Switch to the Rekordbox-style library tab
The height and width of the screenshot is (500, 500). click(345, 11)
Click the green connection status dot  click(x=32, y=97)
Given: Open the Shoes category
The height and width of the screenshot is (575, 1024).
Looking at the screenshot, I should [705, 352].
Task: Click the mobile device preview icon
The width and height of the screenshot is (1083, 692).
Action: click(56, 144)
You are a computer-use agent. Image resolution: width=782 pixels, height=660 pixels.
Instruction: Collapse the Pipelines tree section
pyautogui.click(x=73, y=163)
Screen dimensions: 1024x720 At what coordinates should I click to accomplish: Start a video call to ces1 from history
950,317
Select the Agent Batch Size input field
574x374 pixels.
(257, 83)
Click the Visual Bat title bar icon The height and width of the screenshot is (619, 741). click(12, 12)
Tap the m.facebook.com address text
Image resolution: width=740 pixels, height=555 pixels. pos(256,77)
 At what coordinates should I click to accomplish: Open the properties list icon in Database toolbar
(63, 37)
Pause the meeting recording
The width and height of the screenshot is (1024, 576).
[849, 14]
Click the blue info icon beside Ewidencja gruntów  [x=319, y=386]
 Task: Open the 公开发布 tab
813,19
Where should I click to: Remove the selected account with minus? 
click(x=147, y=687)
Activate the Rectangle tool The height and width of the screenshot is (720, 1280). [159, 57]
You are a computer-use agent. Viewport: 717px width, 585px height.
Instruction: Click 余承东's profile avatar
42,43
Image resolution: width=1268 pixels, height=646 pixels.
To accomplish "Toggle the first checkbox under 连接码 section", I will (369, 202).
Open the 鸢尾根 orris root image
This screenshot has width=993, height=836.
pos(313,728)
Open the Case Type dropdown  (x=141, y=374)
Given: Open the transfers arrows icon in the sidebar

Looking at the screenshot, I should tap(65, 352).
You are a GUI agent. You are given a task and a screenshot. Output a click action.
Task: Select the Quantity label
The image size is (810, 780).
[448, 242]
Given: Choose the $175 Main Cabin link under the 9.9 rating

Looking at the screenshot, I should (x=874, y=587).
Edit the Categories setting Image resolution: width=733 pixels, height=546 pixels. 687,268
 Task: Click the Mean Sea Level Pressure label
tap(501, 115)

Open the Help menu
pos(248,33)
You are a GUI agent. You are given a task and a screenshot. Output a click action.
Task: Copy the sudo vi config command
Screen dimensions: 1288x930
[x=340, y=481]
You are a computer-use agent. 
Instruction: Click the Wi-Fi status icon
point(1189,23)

__________

• [WRITTEN PROBLEM] Output the listing as a two-column CSV with the columns "instruction" and "response". Start at the beginning of the listing and end at the line containing "Action: click(56, 144)". Give one row per request, with its text and its answer each in a single quoted field and line breaks replaced by spaces.

• [FINISHED ANSWER]
instruction,response
"Switch to the Rekordbox-style library tab","The height and width of the screenshot is (500, 500). click(345, 11)"
"Click the green connection status dot","click(x=32, y=97)"
"Given: Open the Shoes category The height and width of the screenshot is (575, 1024).","Looking at the screenshot, I should [705, 352]."
"Task: Click the mobile device preview icon The width and height of the screenshot is (1083, 692).","Action: click(56, 144)"